Exercise description
Copy only the lines from the one containing "Open the arrow beside Open for Route 0073" through the final line of the records below, exactly as written, with no pictures.

[Opening Input data section]

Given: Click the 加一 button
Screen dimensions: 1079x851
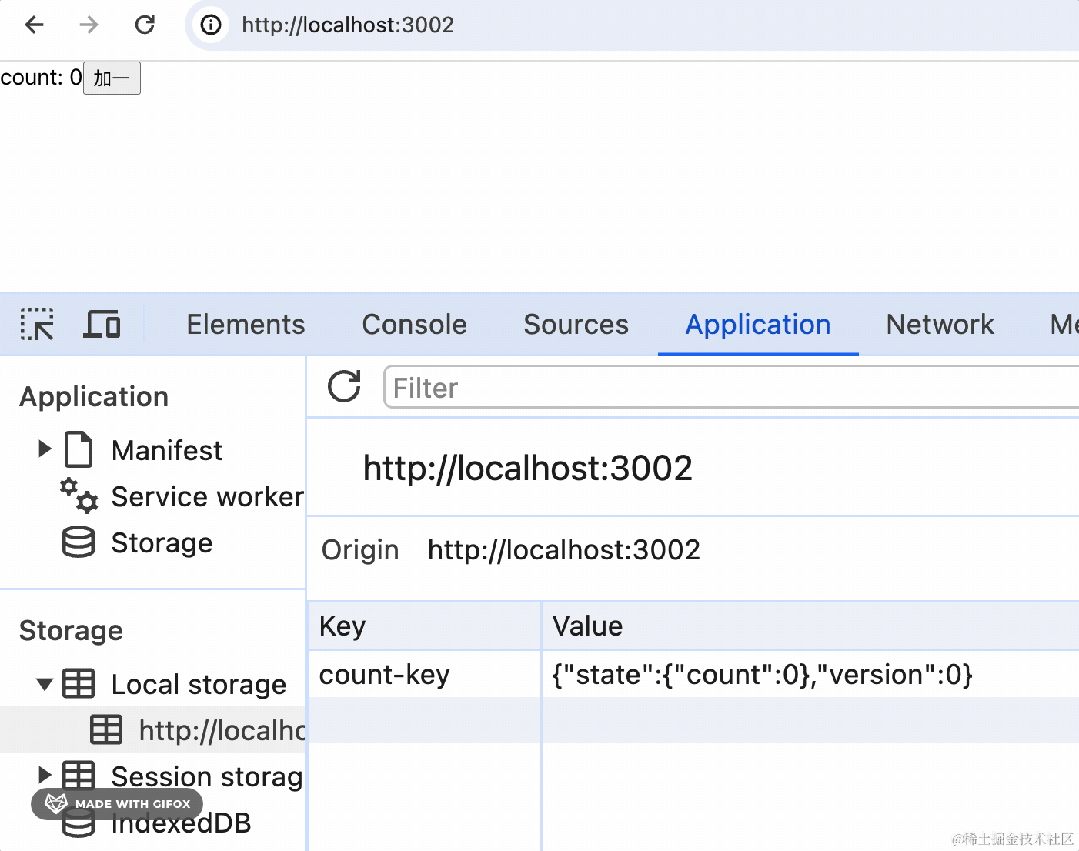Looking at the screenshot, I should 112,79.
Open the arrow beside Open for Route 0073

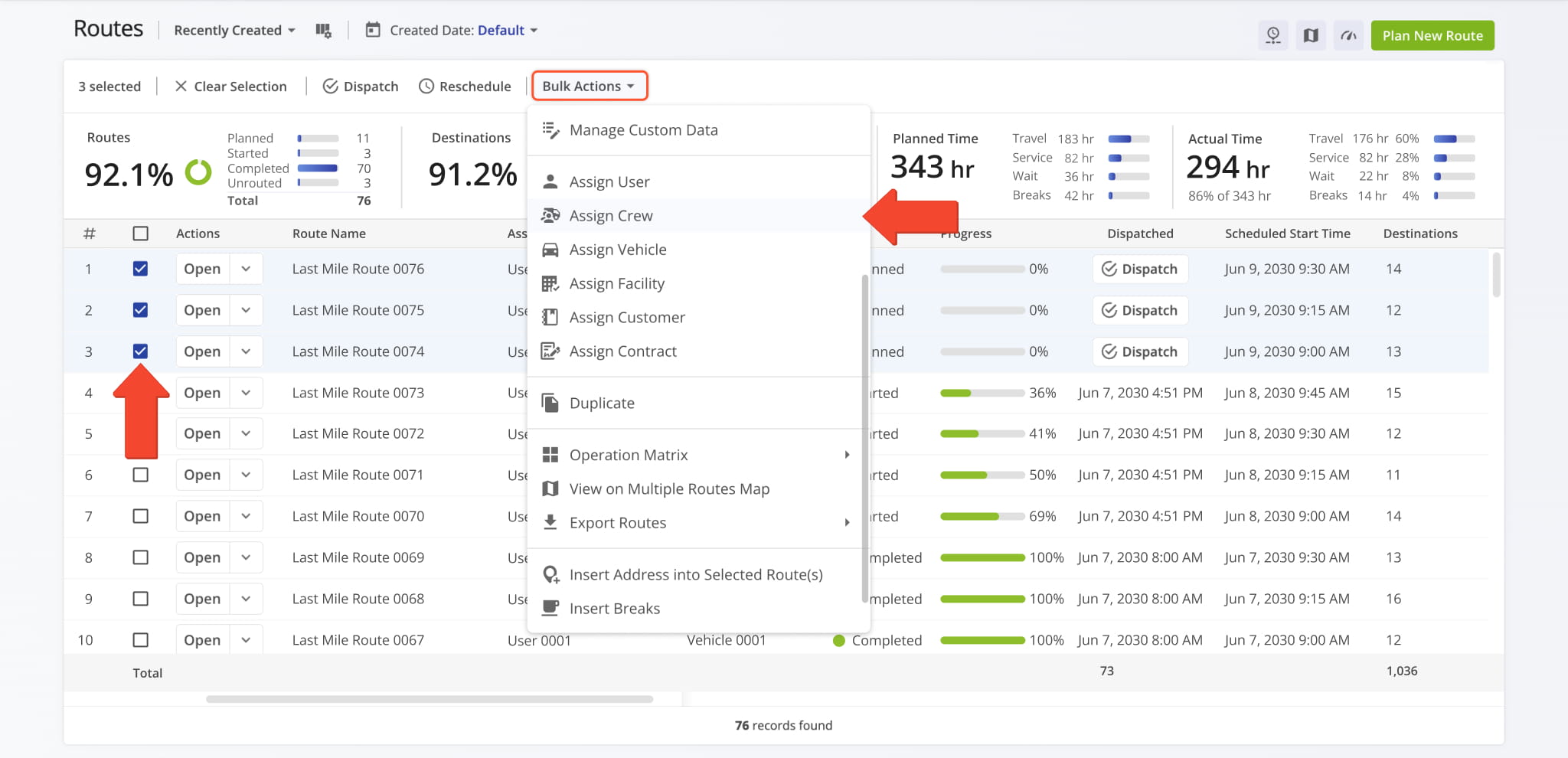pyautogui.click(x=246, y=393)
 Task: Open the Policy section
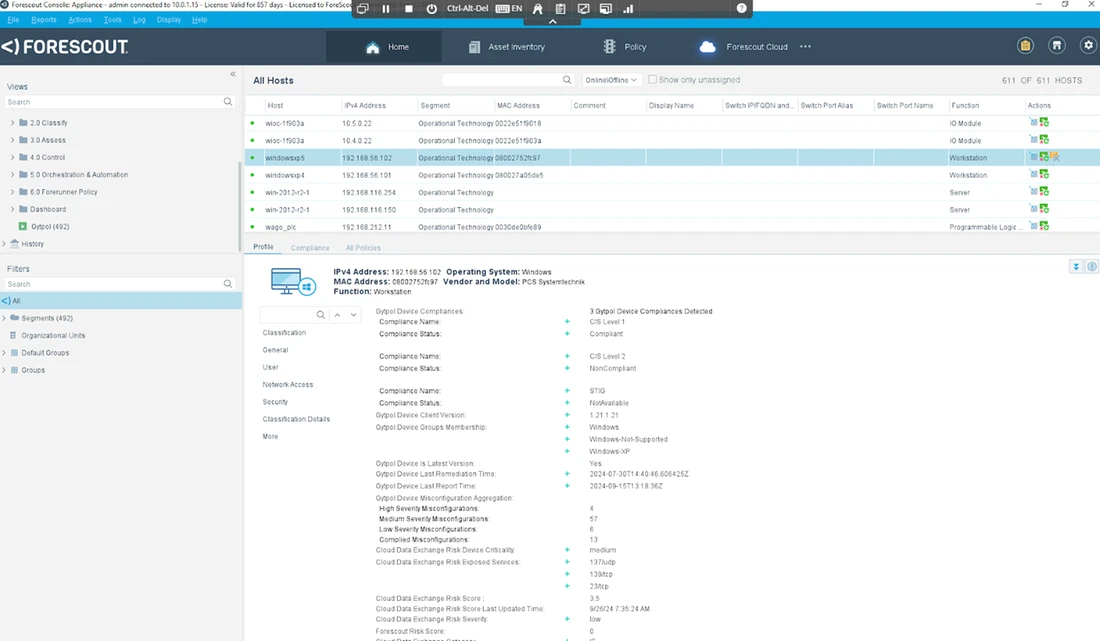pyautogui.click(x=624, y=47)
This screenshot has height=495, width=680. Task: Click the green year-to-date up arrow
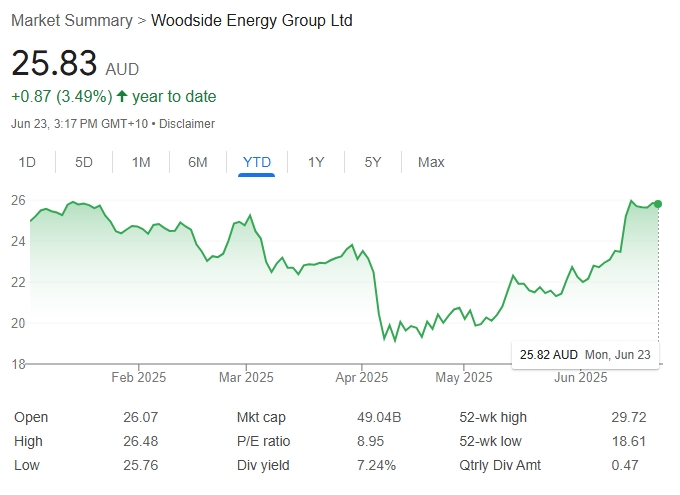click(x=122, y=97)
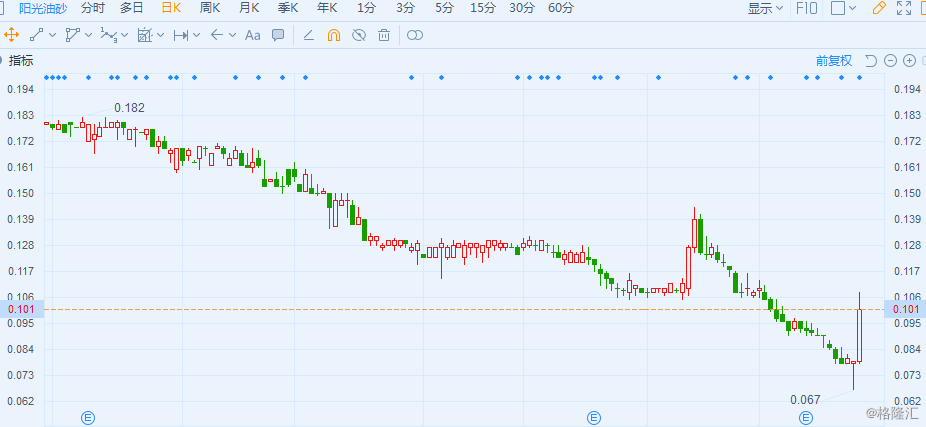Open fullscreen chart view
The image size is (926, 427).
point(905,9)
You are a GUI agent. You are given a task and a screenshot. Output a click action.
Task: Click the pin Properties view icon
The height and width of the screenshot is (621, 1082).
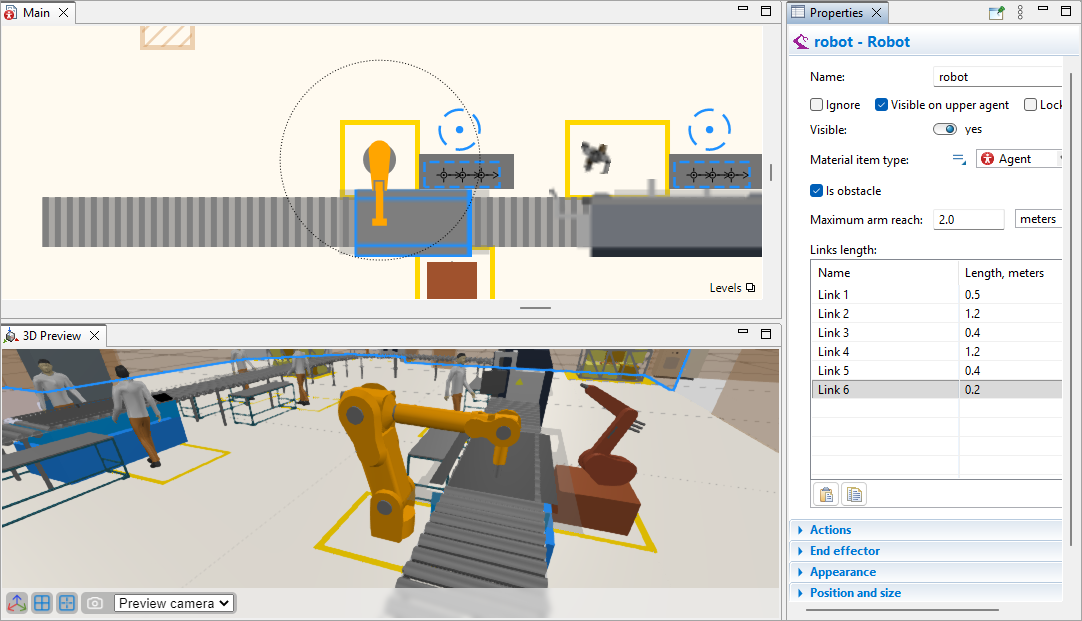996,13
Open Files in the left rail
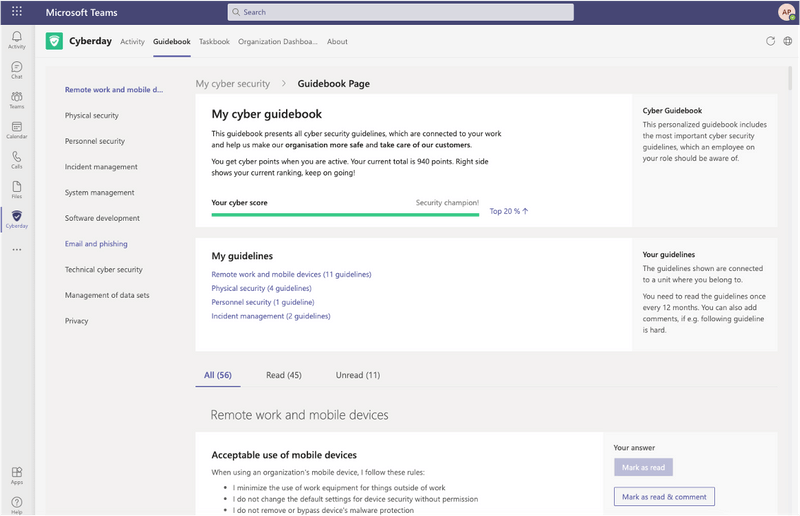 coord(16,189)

[Closing Input data section]

Answer for this exercise
Open the arrow beside Open for Route 0073

pyautogui.click(x=246, y=393)
 Task: Open the Policy section
pyautogui.click(x=624, y=47)
This screenshot has height=495, width=680. Task: Click the green year-to-date up arrow
click(x=122, y=97)
Open fullscreen chart view
The image size is (926, 427).
point(905,9)
You are a GUI agent. You are given a task and a screenshot. Output a click action.
Task: Click the pin Properties view icon
The height and width of the screenshot is (621, 1082).
996,13
Open Files in the left rail
 coord(16,189)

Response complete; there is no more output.